**WHAT YOU ARE ASKED TO DO:**
Each entry, from beginning to end, is to be transcribed verbatim.

**DATA TO PROCESS:**
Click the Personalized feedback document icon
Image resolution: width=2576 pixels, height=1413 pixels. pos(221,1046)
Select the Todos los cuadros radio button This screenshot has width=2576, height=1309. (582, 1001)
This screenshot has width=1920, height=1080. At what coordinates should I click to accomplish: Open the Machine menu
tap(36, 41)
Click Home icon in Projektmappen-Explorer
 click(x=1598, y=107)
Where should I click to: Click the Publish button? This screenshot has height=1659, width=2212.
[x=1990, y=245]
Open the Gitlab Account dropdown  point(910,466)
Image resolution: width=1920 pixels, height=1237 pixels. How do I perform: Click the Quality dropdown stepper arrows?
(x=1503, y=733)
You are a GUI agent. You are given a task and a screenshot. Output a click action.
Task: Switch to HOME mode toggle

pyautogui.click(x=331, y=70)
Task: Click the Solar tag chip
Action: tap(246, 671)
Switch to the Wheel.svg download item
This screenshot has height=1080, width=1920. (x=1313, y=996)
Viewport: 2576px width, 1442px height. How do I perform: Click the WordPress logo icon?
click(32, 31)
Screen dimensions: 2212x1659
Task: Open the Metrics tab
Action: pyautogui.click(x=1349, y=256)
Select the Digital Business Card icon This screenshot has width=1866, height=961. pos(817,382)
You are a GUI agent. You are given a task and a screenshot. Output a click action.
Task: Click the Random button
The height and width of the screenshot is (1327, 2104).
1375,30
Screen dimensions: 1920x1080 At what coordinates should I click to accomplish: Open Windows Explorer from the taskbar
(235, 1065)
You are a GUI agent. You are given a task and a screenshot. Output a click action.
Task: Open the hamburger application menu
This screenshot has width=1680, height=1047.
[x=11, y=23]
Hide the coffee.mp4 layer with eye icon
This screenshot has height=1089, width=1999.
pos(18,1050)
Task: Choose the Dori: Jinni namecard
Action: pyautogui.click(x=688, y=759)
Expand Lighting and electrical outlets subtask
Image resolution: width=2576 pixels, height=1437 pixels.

**OUTPUT FOR THIS TASK:**
Click the Personalized feedback document icon
Image resolution: width=2576 pixels, height=1413 pixels. pos(221,1046)
Select the Todos los cuadros radio button This screenshot has width=2576, height=1309. (582, 1001)
This screenshot has width=1920, height=1080. At what coordinates should I click to accomplish: Open the Machine menu
tap(36, 41)
Click Home icon in Projektmappen-Explorer
 click(x=1598, y=107)
Where should I click to: Click the Publish button? This screenshot has height=1659, width=2212.
[x=1990, y=245]
Open the Gitlab Account dropdown  point(910,466)
Image resolution: width=1920 pixels, height=1237 pixels. How do I perform: Click the Quality dropdown stepper arrows?
(x=1503, y=733)
You are a GUI agent. You are given a task and a screenshot. Output a click action.
Task: Switch to HOME mode toggle

pyautogui.click(x=331, y=70)
Task: Click the Solar tag chip
Action: tap(246, 671)
Switch to the Wheel.svg download item
This screenshot has height=1080, width=1920. (x=1313, y=996)
Viewport: 2576px width, 1442px height. How do I perform: Click the WordPress logo icon?
click(32, 31)
Screen dimensions: 2212x1659
Task: Open the Metrics tab
Action: pyautogui.click(x=1349, y=256)
Select the Digital Business Card icon This screenshot has width=1866, height=961. pos(817,382)
You are a GUI agent. You are given a task and a screenshot. Output a click action.
Task: Click the Random button
The height and width of the screenshot is (1327, 2104).
1375,30
Screen dimensions: 1920x1080 At what coordinates should I click to accomplish: Open Windows Explorer from the taskbar
(235, 1065)
You are a GUI agent. You are given a task and a screenshot. Output a click action.
Task: Open the hamburger application menu
This screenshot has width=1680, height=1047.
[x=11, y=23]
Hide the coffee.mp4 layer with eye icon
This screenshot has height=1089, width=1999.
pos(18,1050)
Task: Choose the Dori: Jinni namecard
Action: pyautogui.click(x=688, y=759)
Expand Lighting and electrical outlets subtask
Image resolution: width=2576 pixels, height=1437 pixels.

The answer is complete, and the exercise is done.